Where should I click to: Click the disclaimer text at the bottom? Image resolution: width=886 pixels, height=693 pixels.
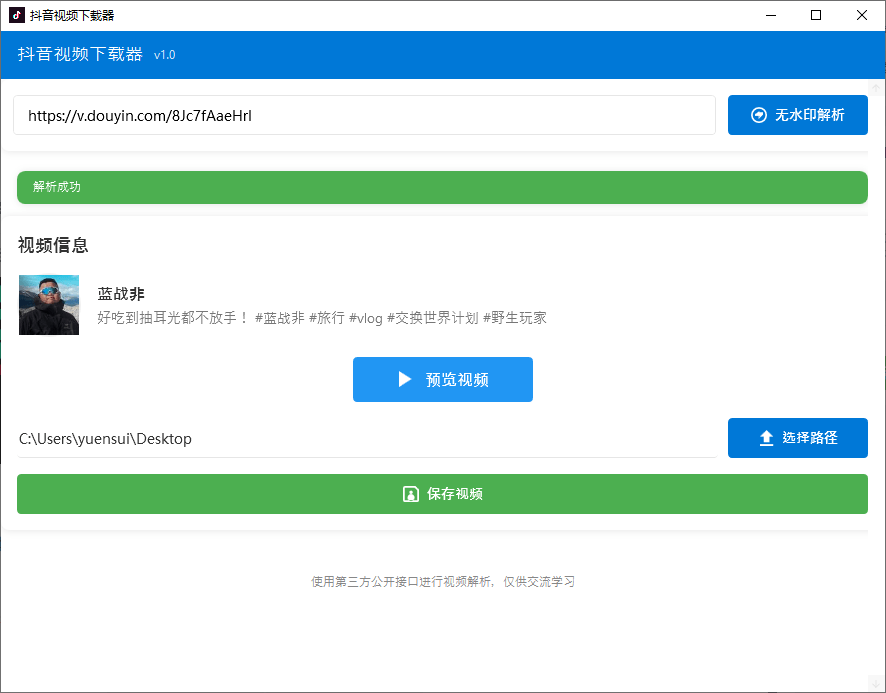coord(443,581)
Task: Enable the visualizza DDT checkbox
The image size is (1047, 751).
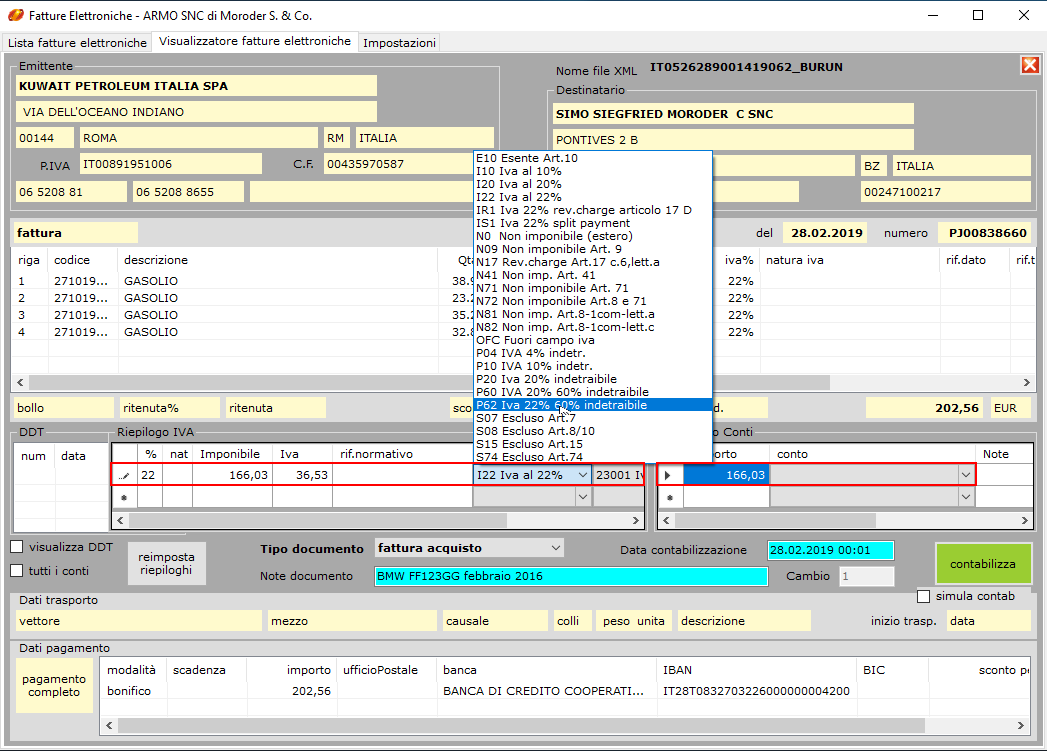Action: [17, 547]
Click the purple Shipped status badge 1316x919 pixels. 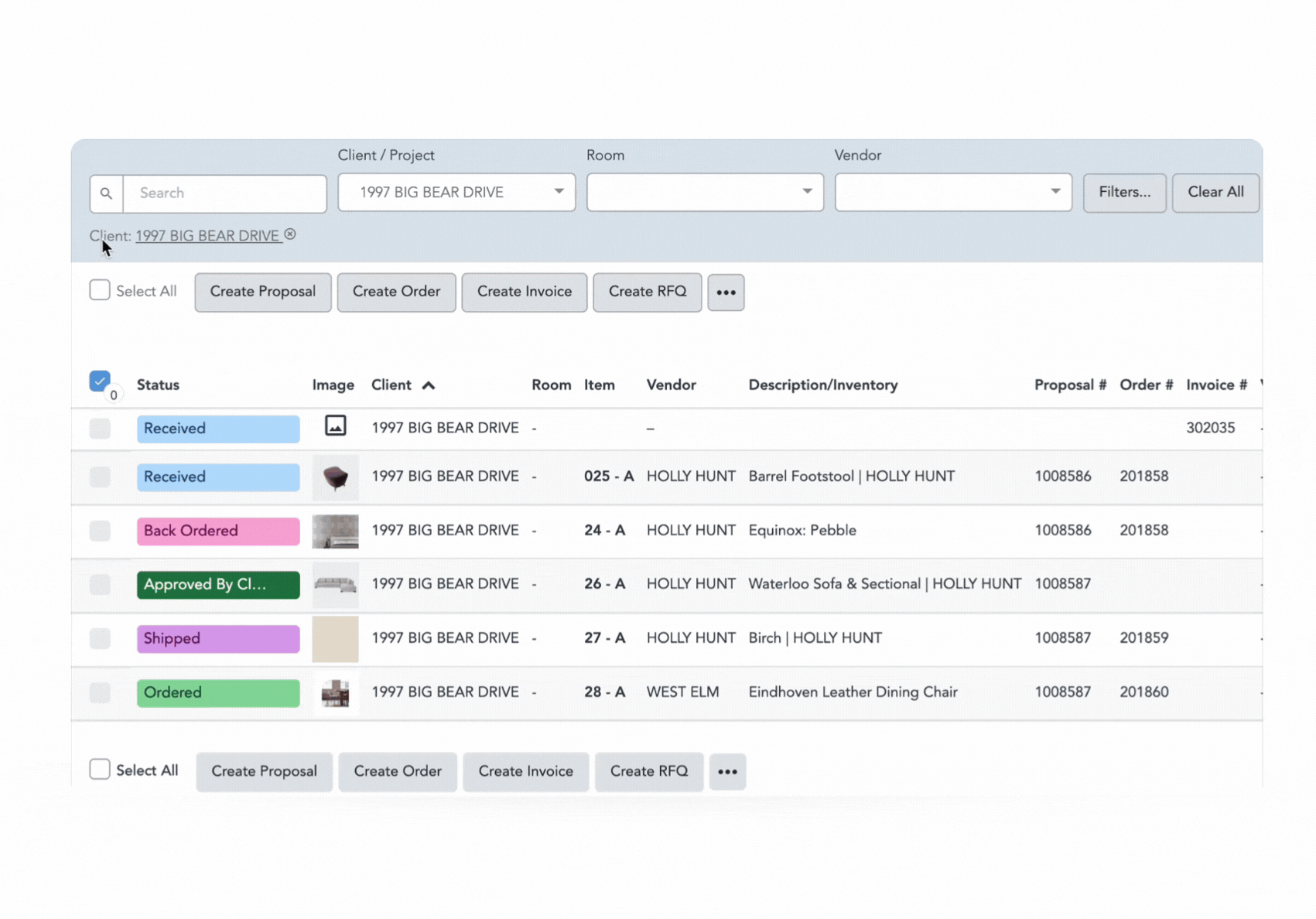(x=218, y=639)
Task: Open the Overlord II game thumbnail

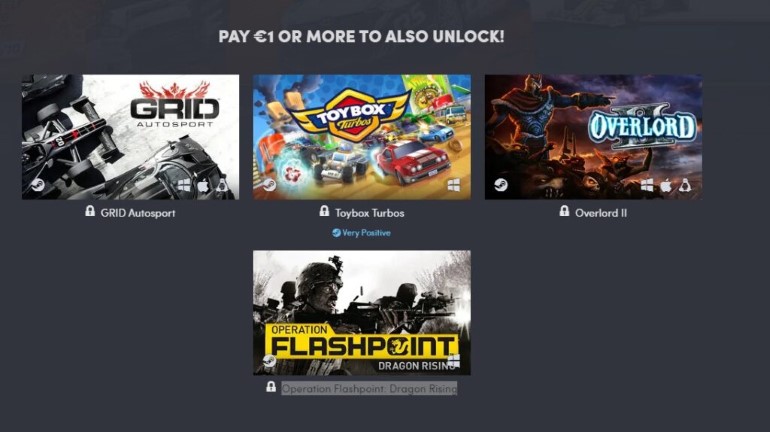Action: tap(593, 137)
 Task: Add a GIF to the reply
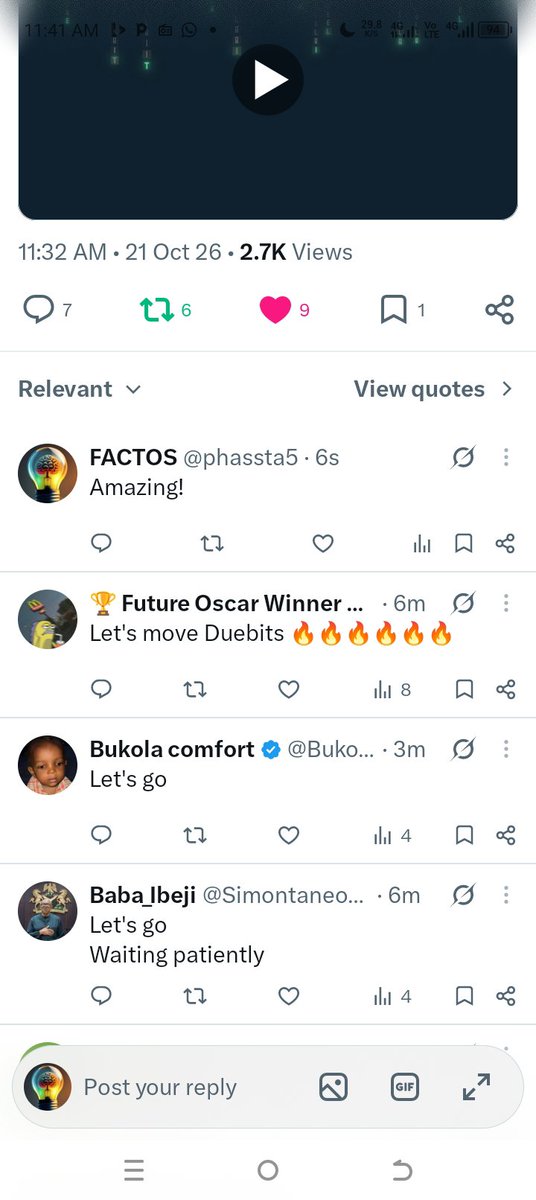405,1088
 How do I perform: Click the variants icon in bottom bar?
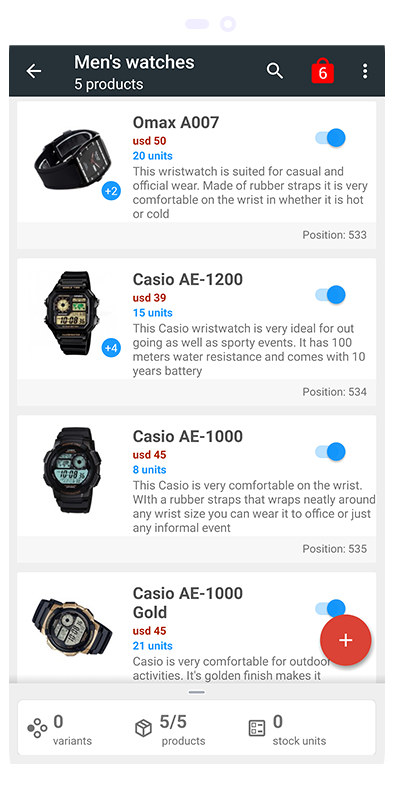coord(37,728)
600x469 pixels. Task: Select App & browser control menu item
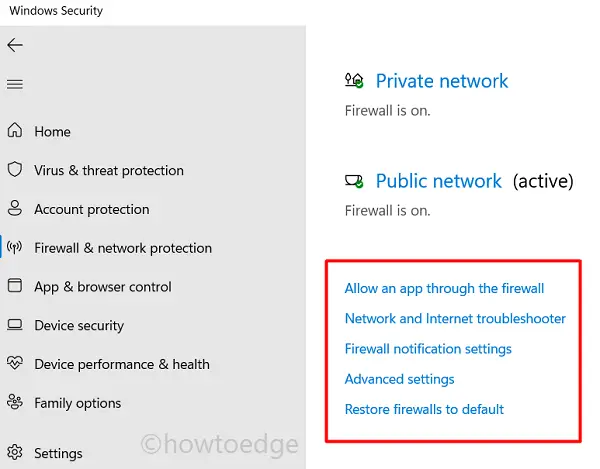(103, 287)
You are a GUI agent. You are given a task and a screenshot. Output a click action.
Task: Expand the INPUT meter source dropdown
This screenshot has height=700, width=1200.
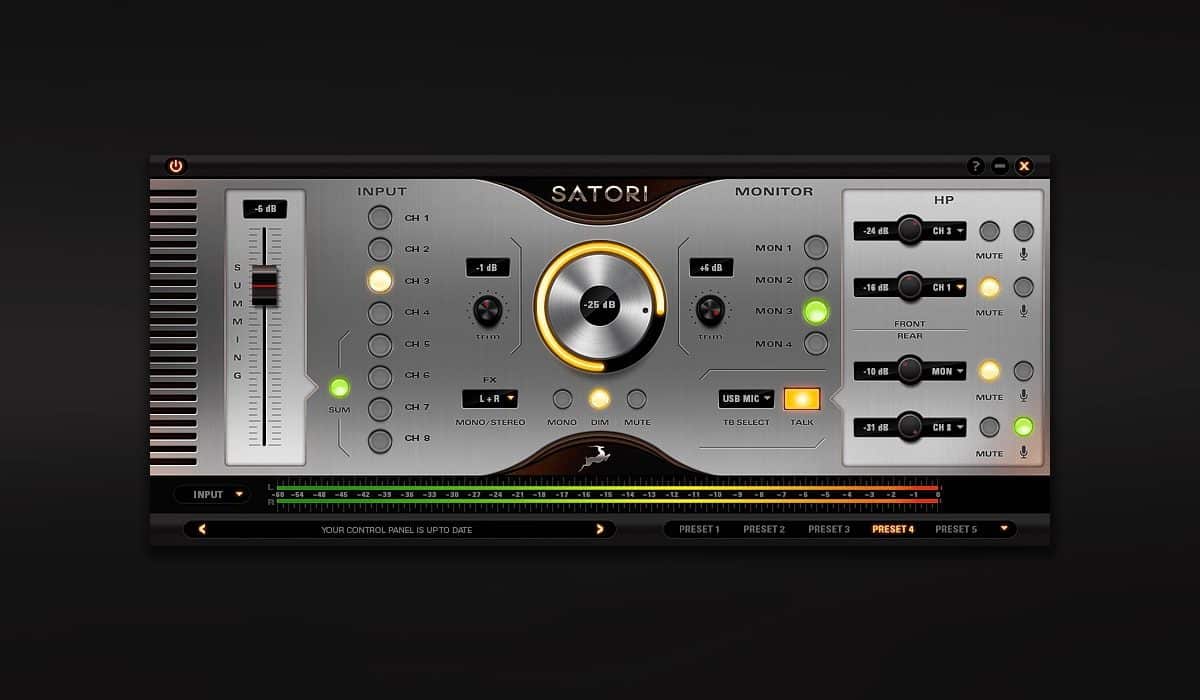(213, 494)
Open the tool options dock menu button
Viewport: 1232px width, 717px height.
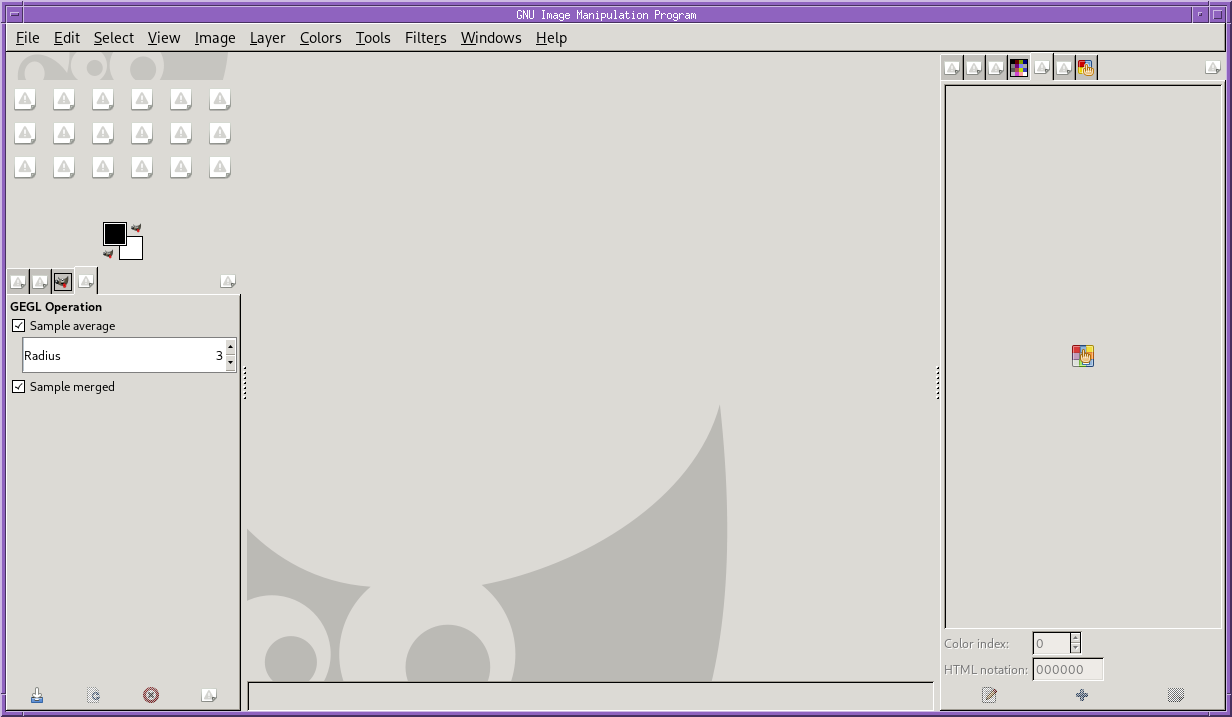(x=228, y=282)
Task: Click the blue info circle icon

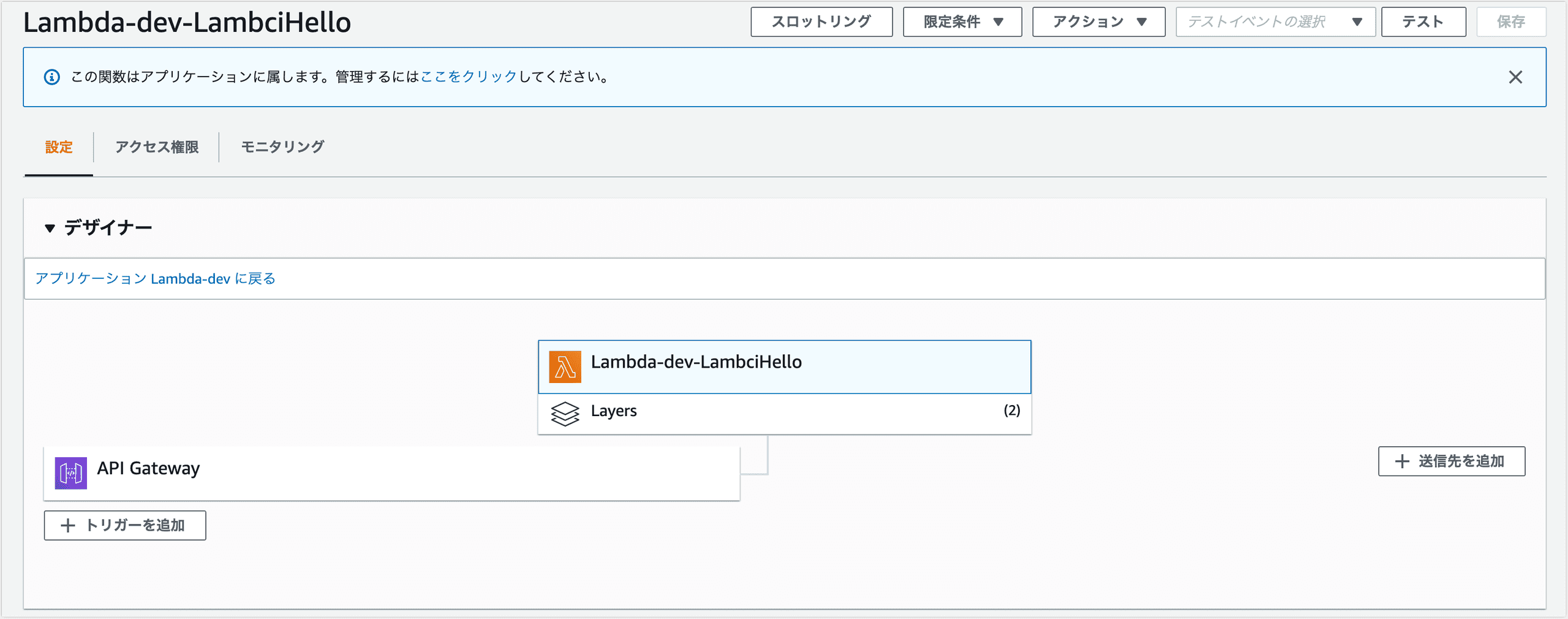Action: [x=52, y=77]
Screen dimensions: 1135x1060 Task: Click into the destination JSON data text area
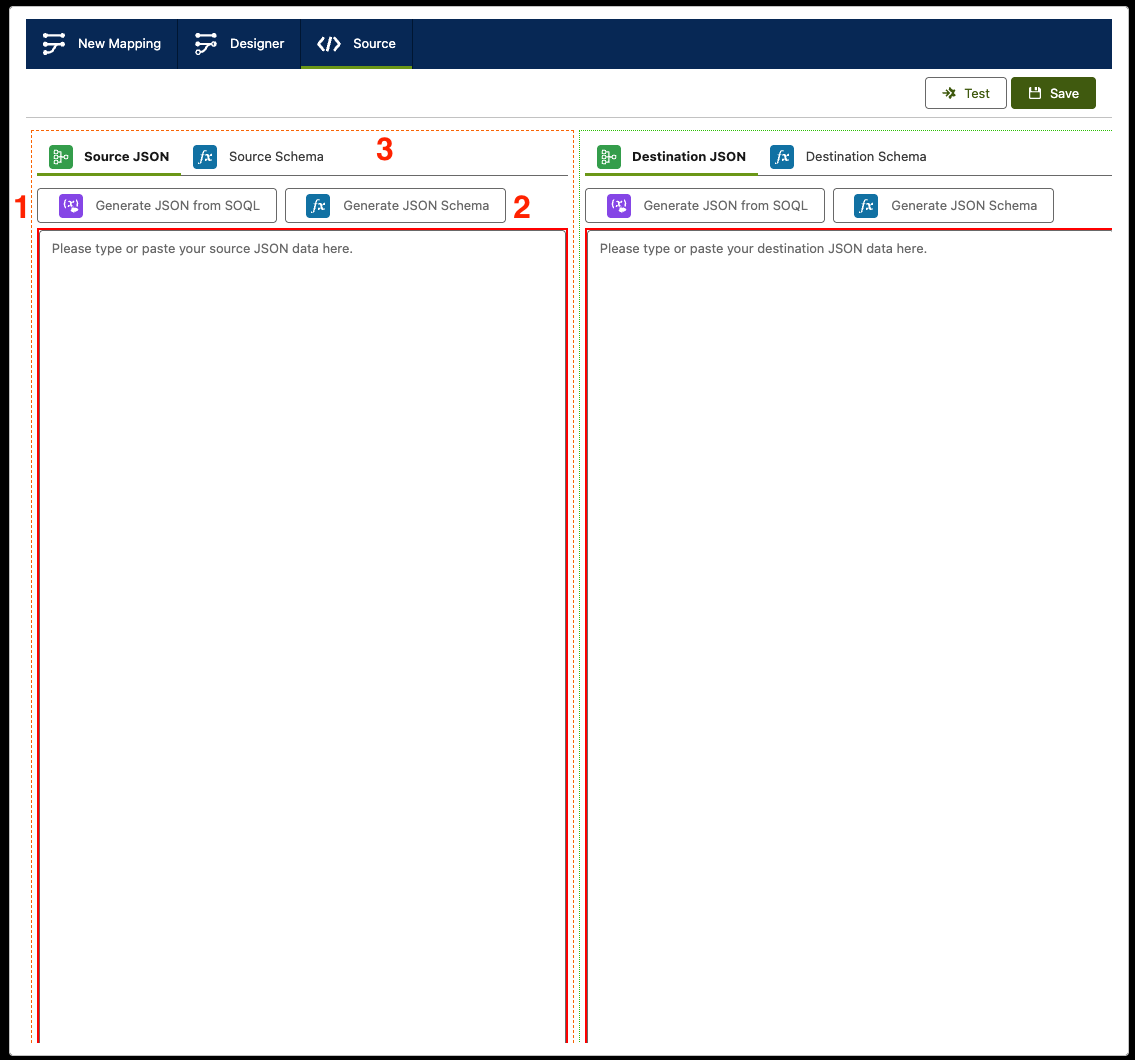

Problem description: The copy should hold, exactly, the lines from the one containing "Task: Expand the INPUT meter source dropdown" to the final line of the listing above, with both ends present and no pictures.

Output below:
Task: Expand the INPUT meter source dropdown
This screenshot has height=700, width=1200.
(213, 494)
Open the tool options dock menu button
Viewport: 1232px width, 717px height.
(x=228, y=282)
Task: Click the blue info circle icon

Action: [x=52, y=77]
Screen dimensions: 1135x1060 Task: Click into the destination JSON data text area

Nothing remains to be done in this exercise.